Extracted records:
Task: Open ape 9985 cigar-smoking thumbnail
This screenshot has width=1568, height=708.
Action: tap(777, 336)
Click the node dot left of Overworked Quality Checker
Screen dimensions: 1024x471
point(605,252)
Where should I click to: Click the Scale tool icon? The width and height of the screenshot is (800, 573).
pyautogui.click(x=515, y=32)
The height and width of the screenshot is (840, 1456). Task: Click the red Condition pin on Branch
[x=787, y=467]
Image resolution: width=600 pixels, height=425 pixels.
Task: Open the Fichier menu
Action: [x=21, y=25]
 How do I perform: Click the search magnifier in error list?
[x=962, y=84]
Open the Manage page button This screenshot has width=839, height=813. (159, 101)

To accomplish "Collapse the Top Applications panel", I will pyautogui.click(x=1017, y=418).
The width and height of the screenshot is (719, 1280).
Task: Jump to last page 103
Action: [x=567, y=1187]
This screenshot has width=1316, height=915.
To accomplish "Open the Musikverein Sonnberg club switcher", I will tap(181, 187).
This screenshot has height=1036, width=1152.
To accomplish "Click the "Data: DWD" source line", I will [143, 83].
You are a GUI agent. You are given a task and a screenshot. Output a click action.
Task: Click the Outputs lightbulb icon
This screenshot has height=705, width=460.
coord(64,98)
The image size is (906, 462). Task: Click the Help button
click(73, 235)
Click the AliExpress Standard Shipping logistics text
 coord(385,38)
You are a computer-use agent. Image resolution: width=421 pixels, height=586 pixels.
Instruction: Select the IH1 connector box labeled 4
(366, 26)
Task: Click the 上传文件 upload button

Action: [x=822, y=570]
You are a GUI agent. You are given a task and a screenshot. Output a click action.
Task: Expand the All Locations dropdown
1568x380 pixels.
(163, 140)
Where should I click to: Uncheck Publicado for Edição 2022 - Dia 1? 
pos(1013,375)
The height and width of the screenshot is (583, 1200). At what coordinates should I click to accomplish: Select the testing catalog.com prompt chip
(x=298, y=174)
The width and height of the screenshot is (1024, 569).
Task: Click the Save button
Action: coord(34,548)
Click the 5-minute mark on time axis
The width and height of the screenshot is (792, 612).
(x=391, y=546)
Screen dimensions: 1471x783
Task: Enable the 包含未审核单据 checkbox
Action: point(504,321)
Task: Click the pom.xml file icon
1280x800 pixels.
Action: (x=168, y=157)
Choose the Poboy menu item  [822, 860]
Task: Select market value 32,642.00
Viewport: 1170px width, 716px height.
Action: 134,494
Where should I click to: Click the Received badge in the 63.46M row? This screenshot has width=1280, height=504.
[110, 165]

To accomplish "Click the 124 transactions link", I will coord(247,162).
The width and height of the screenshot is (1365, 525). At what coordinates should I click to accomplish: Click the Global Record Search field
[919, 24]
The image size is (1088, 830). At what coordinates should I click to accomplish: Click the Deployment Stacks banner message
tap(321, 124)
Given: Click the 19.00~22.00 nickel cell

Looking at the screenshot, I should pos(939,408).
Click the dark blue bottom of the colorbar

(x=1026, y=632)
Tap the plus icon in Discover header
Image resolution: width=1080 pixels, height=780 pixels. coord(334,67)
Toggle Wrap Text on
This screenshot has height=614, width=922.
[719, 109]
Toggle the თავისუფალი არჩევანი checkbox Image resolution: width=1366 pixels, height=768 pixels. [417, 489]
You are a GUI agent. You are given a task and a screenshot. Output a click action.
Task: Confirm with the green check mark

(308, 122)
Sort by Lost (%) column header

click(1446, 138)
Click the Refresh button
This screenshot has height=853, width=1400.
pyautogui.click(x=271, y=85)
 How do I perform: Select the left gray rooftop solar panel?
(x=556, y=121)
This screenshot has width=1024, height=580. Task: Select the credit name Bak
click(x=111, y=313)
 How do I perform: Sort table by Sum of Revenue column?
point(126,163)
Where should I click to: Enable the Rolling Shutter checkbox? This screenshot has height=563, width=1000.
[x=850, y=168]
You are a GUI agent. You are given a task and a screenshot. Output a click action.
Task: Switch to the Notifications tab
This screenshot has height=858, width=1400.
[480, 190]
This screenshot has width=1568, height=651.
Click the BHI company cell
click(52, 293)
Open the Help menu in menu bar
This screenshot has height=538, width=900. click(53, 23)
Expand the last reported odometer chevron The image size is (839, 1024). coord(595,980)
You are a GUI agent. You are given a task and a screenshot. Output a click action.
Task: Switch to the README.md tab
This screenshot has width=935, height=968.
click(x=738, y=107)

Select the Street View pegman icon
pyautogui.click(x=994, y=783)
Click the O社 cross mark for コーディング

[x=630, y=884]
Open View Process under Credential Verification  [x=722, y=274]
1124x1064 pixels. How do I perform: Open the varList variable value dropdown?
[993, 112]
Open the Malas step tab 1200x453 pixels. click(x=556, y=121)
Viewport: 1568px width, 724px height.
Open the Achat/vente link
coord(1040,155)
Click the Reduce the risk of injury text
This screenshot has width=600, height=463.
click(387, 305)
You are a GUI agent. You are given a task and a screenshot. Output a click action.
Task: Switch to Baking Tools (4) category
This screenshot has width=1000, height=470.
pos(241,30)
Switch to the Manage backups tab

(Problem description)
Scan the records above and count the lines that contain "Manage". No text besides the count.

(Written response)
2